Reproduce the entries below, switching every "Viewport" to "Display" and changing nothing else.

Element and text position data
•••••

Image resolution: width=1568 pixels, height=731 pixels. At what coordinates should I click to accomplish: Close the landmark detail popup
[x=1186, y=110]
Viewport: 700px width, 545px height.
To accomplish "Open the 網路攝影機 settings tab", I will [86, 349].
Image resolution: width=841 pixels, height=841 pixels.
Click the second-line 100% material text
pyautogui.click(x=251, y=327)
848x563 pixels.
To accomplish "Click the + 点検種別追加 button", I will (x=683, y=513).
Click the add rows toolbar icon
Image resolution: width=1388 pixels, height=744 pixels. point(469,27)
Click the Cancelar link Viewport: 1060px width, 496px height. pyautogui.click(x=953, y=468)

•••••

Complete answer
Image resolution: width=1568 pixels, height=731 pixels. At what coordinates should I click to accomplish: Close the landmark detail popup
[x=1186, y=110]
Display: 700px width, 545px height.
To accomplish "Open the 網路攝影機 settings tab", I will [86, 349].
Image resolution: width=841 pixels, height=841 pixels.
Click the second-line 100% material text
pyautogui.click(x=251, y=327)
848x563 pixels.
To accomplish "Click the + 点検種別追加 button", I will (x=683, y=513).
Click the add rows toolbar icon
Image resolution: width=1388 pixels, height=744 pixels. point(469,27)
Click the Cancelar link Display: 1060px width, 496px height. pyautogui.click(x=953, y=468)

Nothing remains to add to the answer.